As I slid the stupid postal order into the envelope and stuck down the gummy edge, I imagined myself behind the wheel of the little white bubble car I’d get just as soon as I passed my test. Excited, I gave the envelope a wee stroke with my thumb. The first place I’d drive to? Troon.
I dropped the envelope into the post box and thought how nice it’d be to have cushions in the back seat of my car and wondered where I might find the perfect tissue box to sit on the parcel shelf. Would I actually keep gloves in the glove compartment? Would I dangle something fun from my rear view mirror? Definitely. Window stickers? Absolutely – but all that’d come after the tissue box and the cushions. And the mini stock of important car cleaning products I’d store in the door dookits.
When I received my provisional license, I immediately took to carrying it around in my wallet like a real driving license. Having a driving license of any sort meant I was a grown up.
I don’t remember too much about my very first driving lesson (in that I don’t remember a single proper thing my instructor taught me) but I do remember being a bit giddy. I also remember pretending to know what/where my blind spot was. I pretended my seat was definitely in the most comfortable position it could possibly be and I managed to convince the instructor that I understood, spatially, where the parameters of the car were even though I absolutely did not.
For a wee while at the end of the lesson, I was allowed to spend some time practicing my steering. In my mind, I was negotiating those Summerston streets from behind the wheel of my silver Rover Metro like I owned the place. Of course, I wasn’t really driving at all – the instructor was. But I didn’t know that and at the end of the lesson I thought I’d done rather well.
As it turned out though, aside from a couple of fairly enjoyable ‘wind in my hair’ moments (one ‘speeding’ along a perfectly straight dual carriage way and another whirring round the bends of a deserted country road), I hated driving. I hated driving lessons and I didn’t much like the instructor either. Roundabouts made me cry, big junctions made my arms wobble and by the time my instructor shouted at me because I was apparently late in avoiding a cone plonked in the middle of my lane under the Clarence Drive bridge (which, by the way, I DID see and did NOT hit), I’d had it. It took me weeks to realise the migraine I’d been suffering since the very day I started driving worsened the day before a lesson but it took just one hour on one particularly awful day to realise I absolutely did not want to learn to drive and that I didn’t care that much about the white bubble car, the tissue box or the damn cushions. What kind of prick has cushions in their car anyway?
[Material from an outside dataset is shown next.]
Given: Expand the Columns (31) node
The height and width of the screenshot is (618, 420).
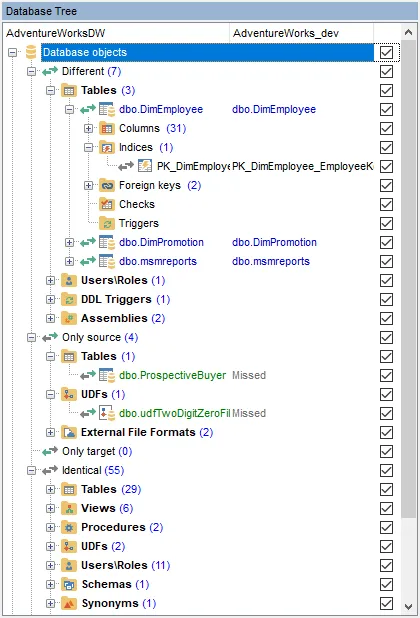Looking at the screenshot, I should (89, 128).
It was a Tuesday afternoon. (That’s how all he best driving stories begin). I was driving along Dumbarton Road in the West End of Glasgow. I’d just driven over Partick Bridge and was slowing down to stop at traffic lights outside the Salvation Army shop. There were parked cars to my left and oncoming, moving cars to my right. As the lights changed from red to amber to green, I was prepared in good time to move off and manoeuvre myself into the proper spot to take a right turn onto Byres Road. As I nudged the silver Rover Metro forward in the queue, some fuckin’ idiot squished his car between mine and the line of parked ones. Needless to say, the gap wasn’t big enough. Regardless, he scraped his way down the left side of my car and just whizzed off. He whizzed off! Just like that! Of course, I got a fright.
“Have I just crashed? Does this count as an actual car crash? What does whiplash feel like? What even is whiplash? This wasn’t my fault! This wasn’t my fault, right?” but there was no time for questions.
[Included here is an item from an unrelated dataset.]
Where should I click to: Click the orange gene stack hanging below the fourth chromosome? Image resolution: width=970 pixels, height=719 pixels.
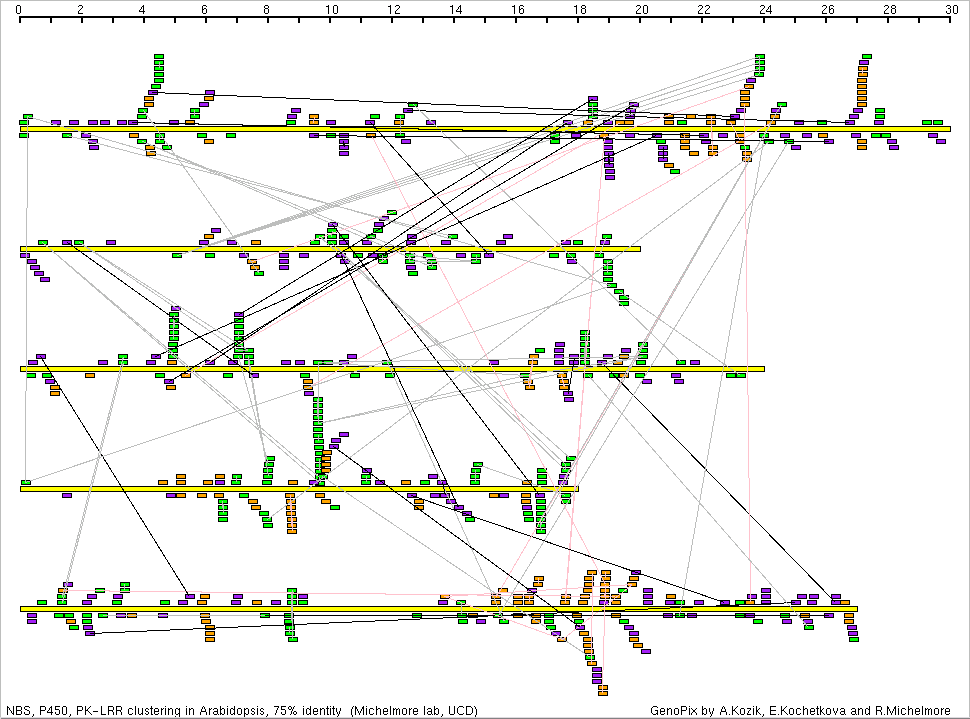pos(291,514)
“Hen, yer awrite. Yer awrite. Get after him! Go, go, go!” There was no time for answers either, apparently.
I sucked in my panic tears, wiggled the car out of the queue and jetted along Dumbarton Road in hot pursuit of my scrape and run motoring moron. With my instructor yelling sweary instructions at me and me now worrying, not just about the damage already done to the car, but the damage I might do to it by speeding through it like a lady Glaswegian Bo Duke after one too many Buckfasts, I drove and drove and drove. As the shouting and the swearing continued, I became increasingly concerned the damage my irate instructor might do to the other driver if I actually managed to catch up with him might far outweigh the stupid scratches on the car.
“Gas! Gas! Gas!” the instructor shouted, punching the dashboard with one hand and gripping the door handle, white-knuckled, with the other. I whizzed through the windy streets of Hyndland – all rules about speed limits, give way signs and listening to the radio out the window.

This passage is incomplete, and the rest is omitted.